--- TASK BRIEF ---
Please copy the entries below word for word.

[Records drawn from a dataset]
══════

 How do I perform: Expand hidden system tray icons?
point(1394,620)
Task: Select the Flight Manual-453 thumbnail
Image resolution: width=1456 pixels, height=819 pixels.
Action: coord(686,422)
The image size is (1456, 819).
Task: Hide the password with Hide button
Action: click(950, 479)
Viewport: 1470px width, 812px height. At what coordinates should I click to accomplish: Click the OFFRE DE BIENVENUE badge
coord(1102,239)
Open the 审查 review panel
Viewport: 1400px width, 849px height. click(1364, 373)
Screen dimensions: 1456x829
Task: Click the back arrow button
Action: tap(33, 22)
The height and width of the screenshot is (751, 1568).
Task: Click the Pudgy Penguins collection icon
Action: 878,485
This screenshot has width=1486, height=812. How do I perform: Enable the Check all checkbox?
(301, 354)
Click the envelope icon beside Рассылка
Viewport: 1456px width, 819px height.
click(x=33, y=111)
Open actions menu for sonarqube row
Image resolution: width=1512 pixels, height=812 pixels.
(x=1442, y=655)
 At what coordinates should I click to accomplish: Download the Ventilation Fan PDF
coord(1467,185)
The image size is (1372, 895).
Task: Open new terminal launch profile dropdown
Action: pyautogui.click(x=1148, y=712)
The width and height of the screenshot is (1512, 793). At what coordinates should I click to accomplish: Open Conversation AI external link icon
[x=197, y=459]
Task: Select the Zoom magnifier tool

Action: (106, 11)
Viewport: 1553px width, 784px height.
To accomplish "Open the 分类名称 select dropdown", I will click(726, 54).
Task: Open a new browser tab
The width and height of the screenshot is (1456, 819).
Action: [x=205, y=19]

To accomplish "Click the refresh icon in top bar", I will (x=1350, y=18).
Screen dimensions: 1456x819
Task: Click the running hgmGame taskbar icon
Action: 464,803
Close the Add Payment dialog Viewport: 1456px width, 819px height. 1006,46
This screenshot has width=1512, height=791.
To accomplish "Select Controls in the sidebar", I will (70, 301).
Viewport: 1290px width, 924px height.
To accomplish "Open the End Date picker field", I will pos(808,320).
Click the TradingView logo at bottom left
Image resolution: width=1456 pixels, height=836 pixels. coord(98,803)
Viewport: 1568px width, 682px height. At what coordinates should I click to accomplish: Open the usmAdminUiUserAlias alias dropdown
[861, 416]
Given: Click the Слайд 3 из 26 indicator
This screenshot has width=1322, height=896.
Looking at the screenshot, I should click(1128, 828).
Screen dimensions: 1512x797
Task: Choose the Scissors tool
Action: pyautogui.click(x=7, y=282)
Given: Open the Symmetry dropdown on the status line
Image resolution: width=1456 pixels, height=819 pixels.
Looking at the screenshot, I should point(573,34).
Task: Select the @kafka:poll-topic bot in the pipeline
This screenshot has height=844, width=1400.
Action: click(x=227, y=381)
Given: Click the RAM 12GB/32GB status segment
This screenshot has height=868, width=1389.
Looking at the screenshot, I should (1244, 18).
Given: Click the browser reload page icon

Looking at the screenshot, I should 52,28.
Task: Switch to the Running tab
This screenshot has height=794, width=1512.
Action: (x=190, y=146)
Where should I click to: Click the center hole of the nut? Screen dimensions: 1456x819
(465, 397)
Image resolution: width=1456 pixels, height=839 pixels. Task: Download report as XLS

══════

--- EXPECTED OUTPUT ---
 How do I perform: Expand hidden system tray icons?
point(1394,620)
Task: Select the Flight Manual-453 thumbnail
Image resolution: width=1456 pixels, height=819 pixels.
Action: coord(686,422)
The image size is (1456, 819).
Task: Hide the password with Hide button
Action: click(950, 479)
Viewport: 1470px width, 812px height. At what coordinates should I click to accomplish: Click the OFFRE DE BIENVENUE badge
coord(1102,239)
Open the 审查 review panel
Viewport: 1400px width, 849px height. click(1364, 373)
Screen dimensions: 1456x829
Task: Click the back arrow button
Action: tap(33, 22)
The height and width of the screenshot is (751, 1568).
Task: Click the Pudgy Penguins collection icon
Action: 878,485
This screenshot has width=1486, height=812. How do I perform: Enable the Check all checkbox?
(301, 354)
Click the envelope icon beside Рассылка
Viewport: 1456px width, 819px height.
click(x=33, y=111)
Open actions menu for sonarqube row
Image resolution: width=1512 pixels, height=812 pixels.
(x=1442, y=655)
 At what coordinates should I click to accomplish: Download the Ventilation Fan PDF
coord(1467,185)
The image size is (1372, 895).
Task: Open new terminal launch profile dropdown
Action: pyautogui.click(x=1148, y=712)
The width and height of the screenshot is (1512, 793). At what coordinates should I click to accomplish: Open Conversation AI external link icon
[x=197, y=459]
Task: Select the Zoom magnifier tool

Action: (106, 11)
Viewport: 1553px width, 784px height.
To accomplish "Open the 分类名称 select dropdown", I will click(726, 54).
Task: Open a new browser tab
The width and height of the screenshot is (1456, 819).
Action: [x=205, y=19]

To accomplish "Click the refresh icon in top bar", I will (x=1350, y=18).
Screen dimensions: 1456x819
Task: Click the running hgmGame taskbar icon
Action: 464,803
Close the Add Payment dialog Viewport: 1456px width, 819px height. 1006,46
This screenshot has width=1512, height=791.
To accomplish "Select Controls in the sidebar", I will (70, 301).
Viewport: 1290px width, 924px height.
To accomplish "Open the End Date picker field", I will pos(808,320).
Click the TradingView logo at bottom left
Image resolution: width=1456 pixels, height=836 pixels. coord(98,803)
Viewport: 1568px width, 682px height. At what coordinates should I click to accomplish: Open the usmAdminUiUserAlias alias dropdown
[861, 416]
Given: Click the Слайд 3 из 26 indicator
This screenshot has width=1322, height=896.
Looking at the screenshot, I should click(1128, 828).
Screen dimensions: 1512x797
Task: Choose the Scissors tool
Action: pyautogui.click(x=7, y=282)
Given: Open the Symmetry dropdown on the status line
Image resolution: width=1456 pixels, height=819 pixels.
Looking at the screenshot, I should point(573,34).
Task: Select the @kafka:poll-topic bot in the pipeline
This screenshot has height=844, width=1400.
Action: click(x=227, y=381)
Given: Click the RAM 12GB/32GB status segment
This screenshot has height=868, width=1389.
Looking at the screenshot, I should (1244, 18).
Given: Click the browser reload page icon

Looking at the screenshot, I should 52,28.
Task: Switch to the Running tab
This screenshot has height=794, width=1512.
Action: (x=190, y=146)
Where should I click to: Click the center hole of the nut? Screen dimensions: 1456x819
(465, 397)
Image resolution: width=1456 pixels, height=839 pixels. Task: Download report as XLS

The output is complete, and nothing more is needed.